About two weeks ago, former SEC Commissioner Robert Jackson, currently a professor at NYU Law, stated during an April 27 webinar hosted by a carbon accounting firm that "it looks like the [climate disclosure] rule is going to be pushed back a little further than many had thought . . . . It [now] looks more like the fall of this year [2023]."  If true, such a delay would mean that, at minimum, the proposed climate disclosures would not come into effect until 2024--and any such disclosures would likely be subject to legal challenge, which could delay their implementation even further.
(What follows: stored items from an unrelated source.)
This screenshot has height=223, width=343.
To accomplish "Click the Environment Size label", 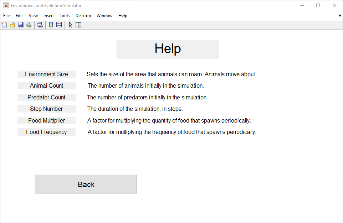I will point(47,74).
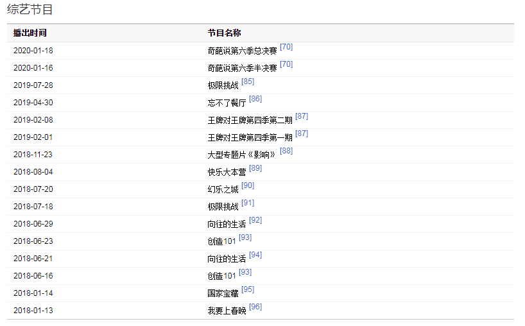Click footnote [91] in the 2018-07-18 row
The image size is (525, 326).
[248, 203]
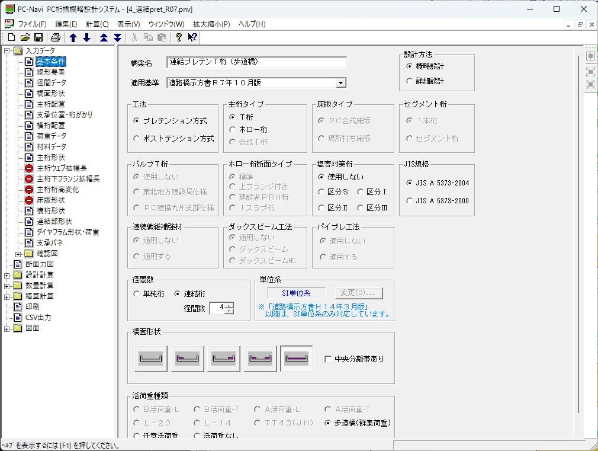Enable the 中央分離帯あり checkbox

(328, 359)

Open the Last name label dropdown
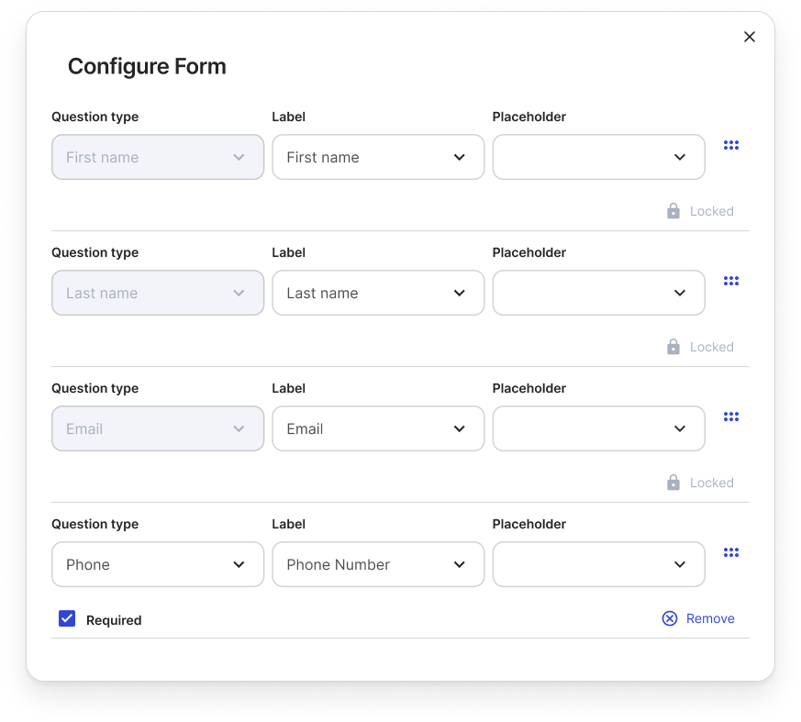coord(378,293)
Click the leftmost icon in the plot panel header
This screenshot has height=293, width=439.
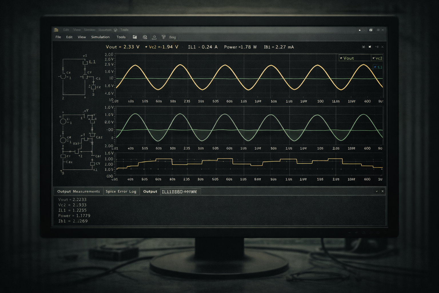[364, 47]
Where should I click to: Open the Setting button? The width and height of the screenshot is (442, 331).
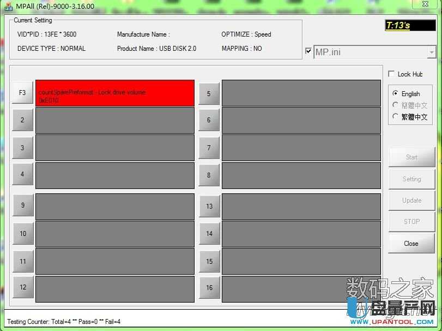[411, 179]
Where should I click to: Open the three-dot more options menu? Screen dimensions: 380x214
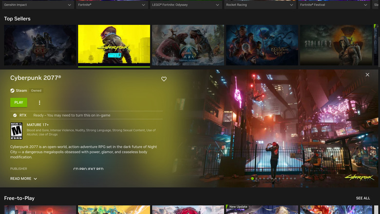39,103
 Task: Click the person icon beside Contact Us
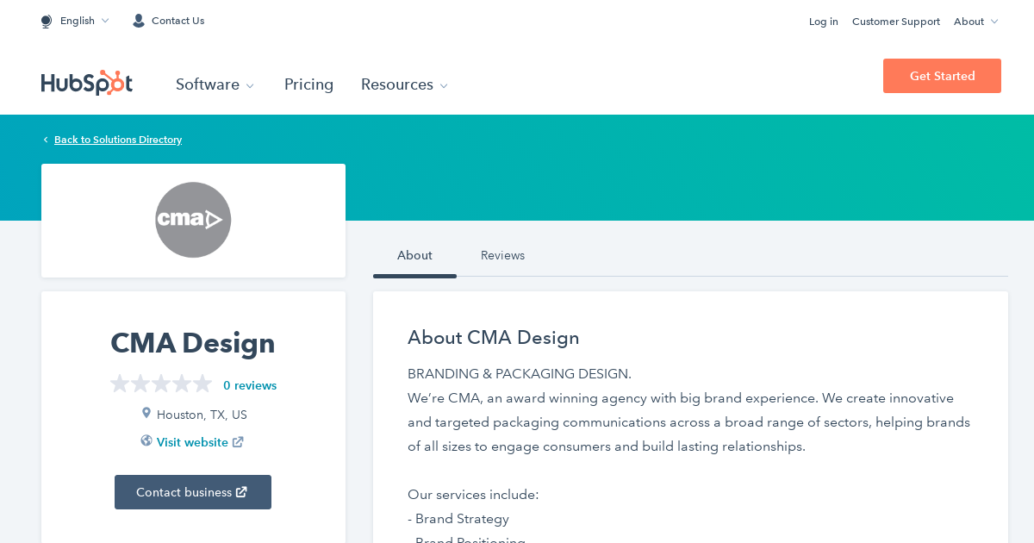[x=138, y=20]
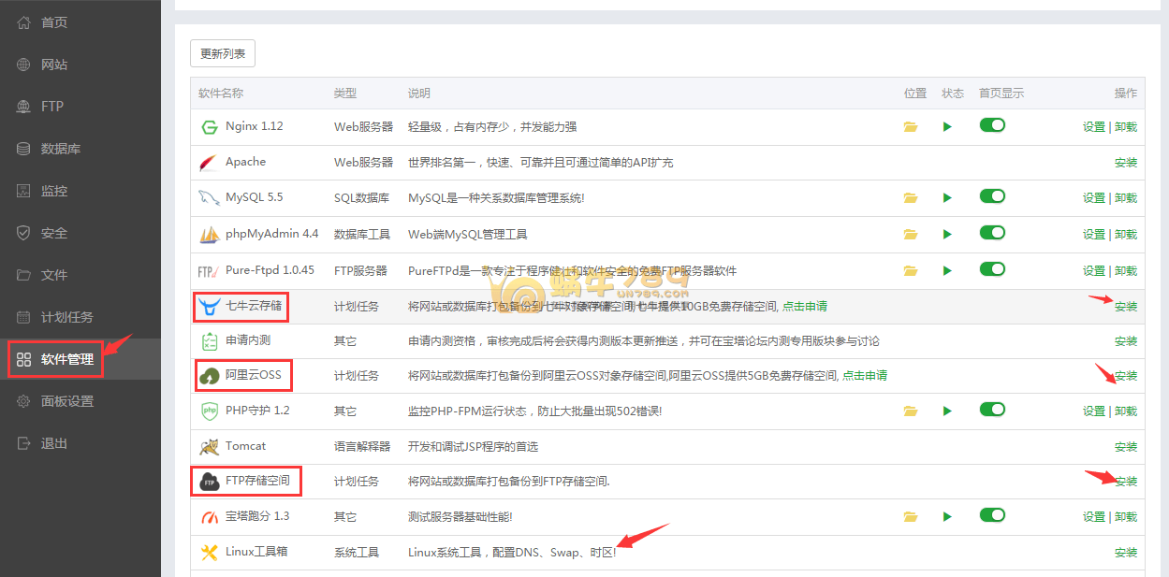
Task: Go to 数据库 in the sidebar
Action: pos(60,149)
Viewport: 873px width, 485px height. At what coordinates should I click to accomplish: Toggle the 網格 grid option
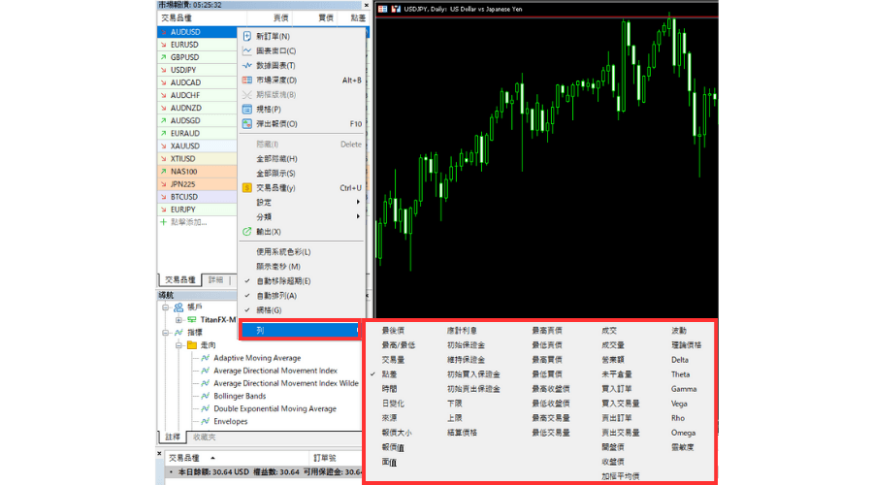tap(269, 309)
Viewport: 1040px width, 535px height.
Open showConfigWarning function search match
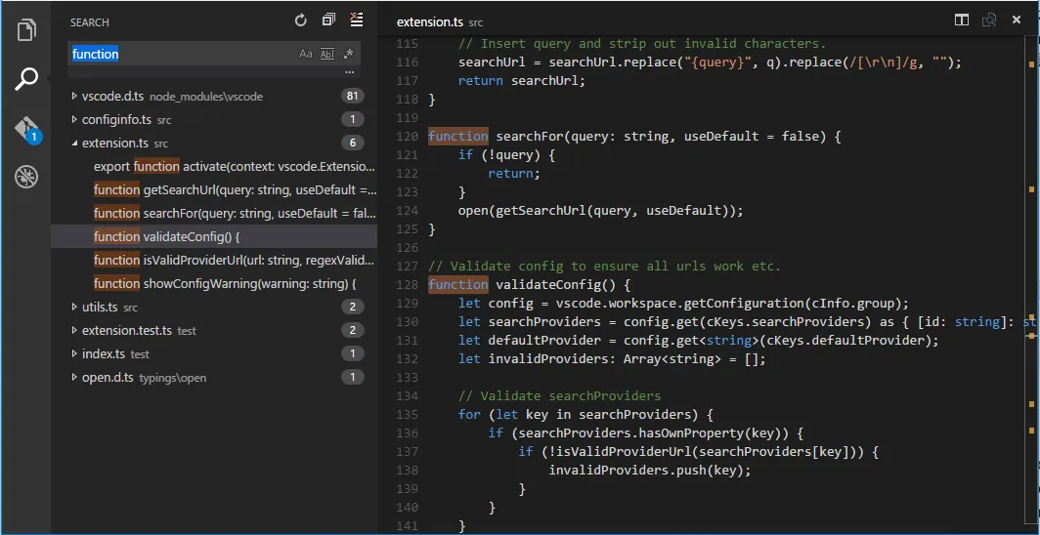click(224, 283)
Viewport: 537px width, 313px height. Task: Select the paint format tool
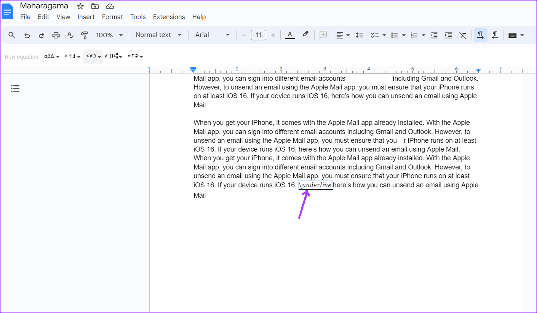[x=85, y=35]
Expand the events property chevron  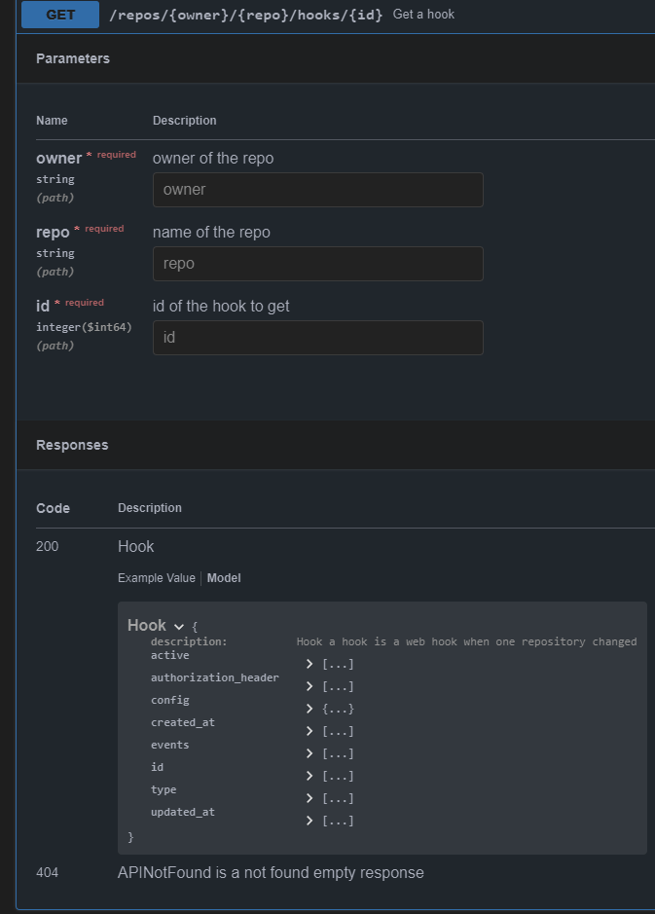(309, 753)
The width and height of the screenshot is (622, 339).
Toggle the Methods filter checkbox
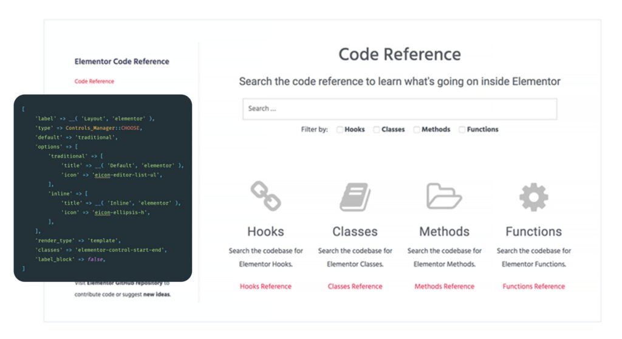(417, 129)
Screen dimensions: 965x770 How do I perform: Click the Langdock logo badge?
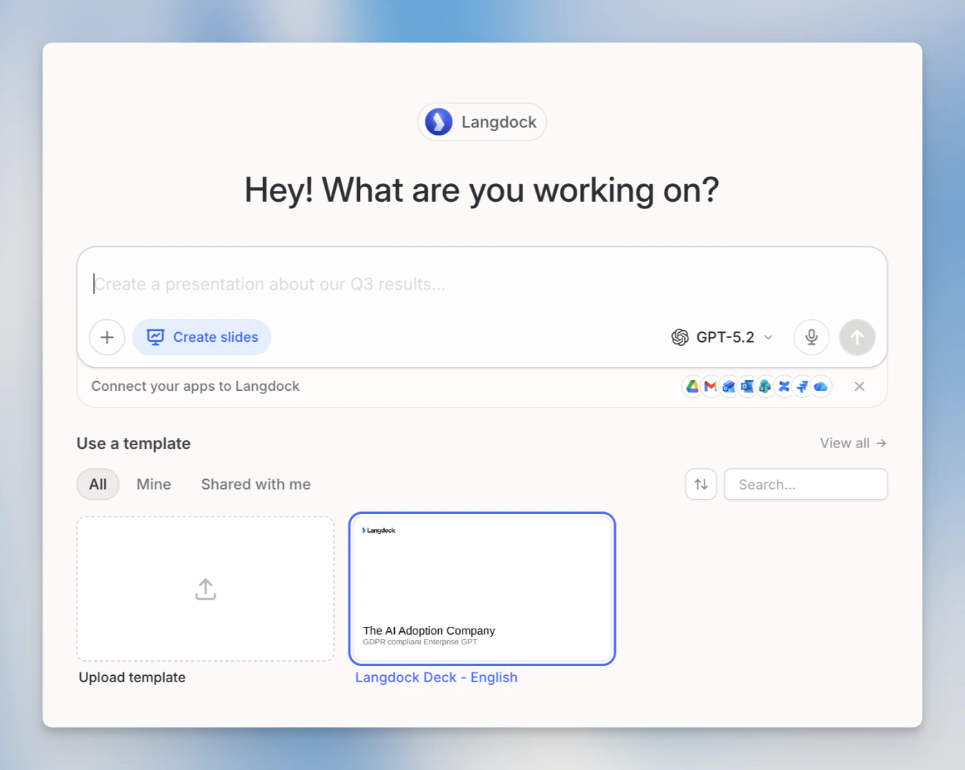(482, 122)
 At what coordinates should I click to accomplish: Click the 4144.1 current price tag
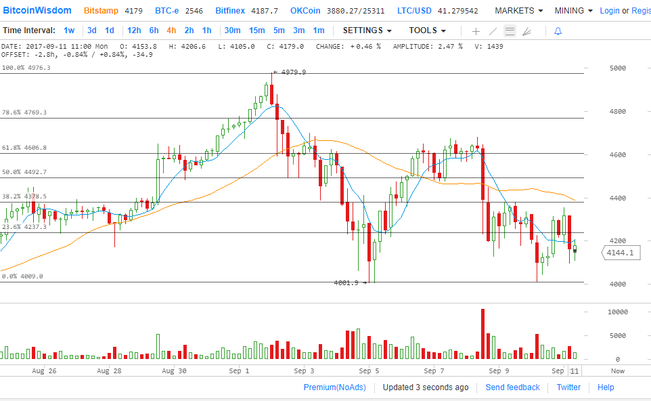[x=621, y=253]
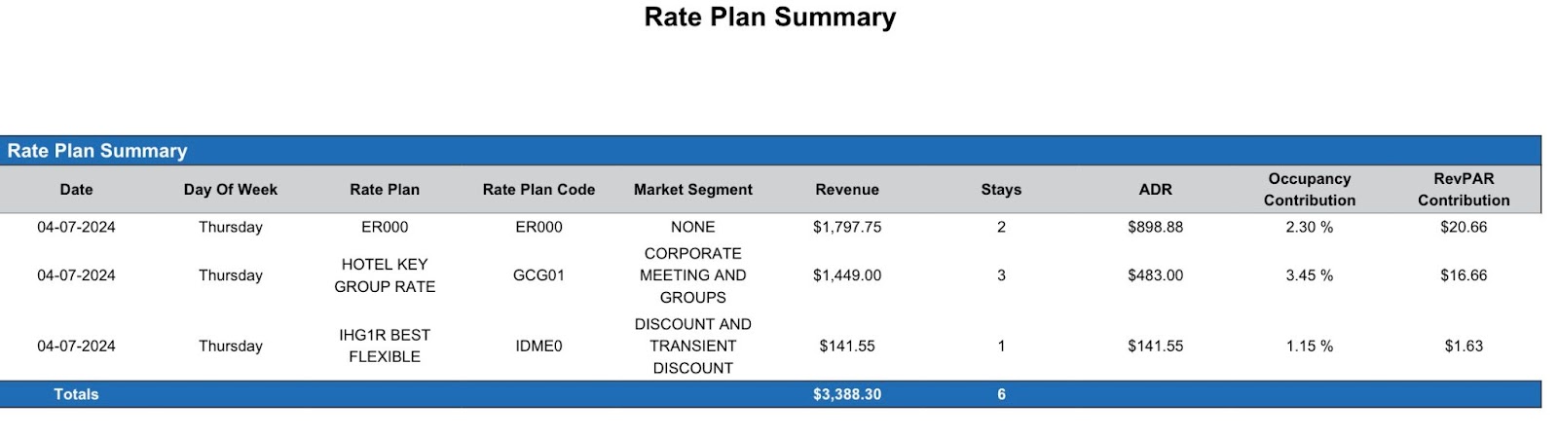
Task: Select the Market Segment column header
Action: [x=692, y=190]
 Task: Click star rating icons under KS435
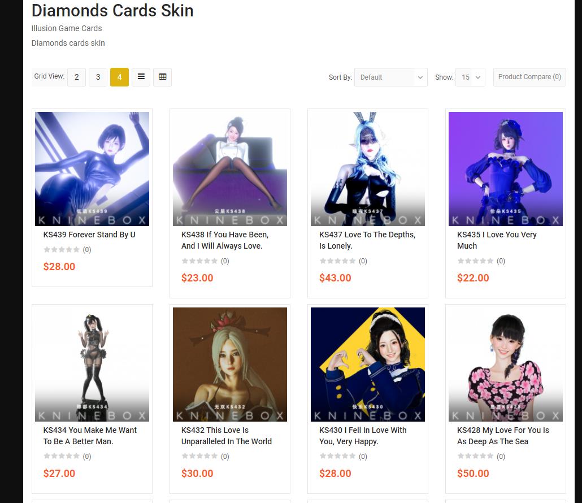[475, 261]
Such a delay would be unsurprising.  Although the SEC's proposed climate disclosures have been a policy priority for the Biden Administration since its inception, the process for promulgating this rule has been subject to numerous delays.  For example, even though the SEC identified it as a policy priority within the first few weeks of the Biden Presidency, and targeted October 2021 to publish a draft rule, this selfsame draft rule was not published until March 2022, and only after a number of prominent politicians, including Senator Warren (D-MA), had questioned the SEC about its lack of action.  Similarly, the draft rule was intended to be finalized by December 2022 (as indicated by the draft rule itself), but it was then reported that the SEC was instead targeting the second quarter of 2023.  And now, in the second quarter of 2023, there are the current reports of an additional delay until fall 2023.  

Based upon the complexity and far-reaching scope of the rule, such delays are not altogether surprising.  The SEC is seeking an immense amount of information in an area that had not previously been a focus for the agency.  The level of public engagement with this proposal is also noteworthy--the number of comments received by the SEC has exceeded that of all but a handful of other policy proposals (and many of these comments seek adjustments to the proposed climate disclosures).  However, the lack of certainty due to the failure of the SEC to publish the final climate disclosure rule is problematic for the regulated entities that need to develop procedures to conform to the SEC's regulations.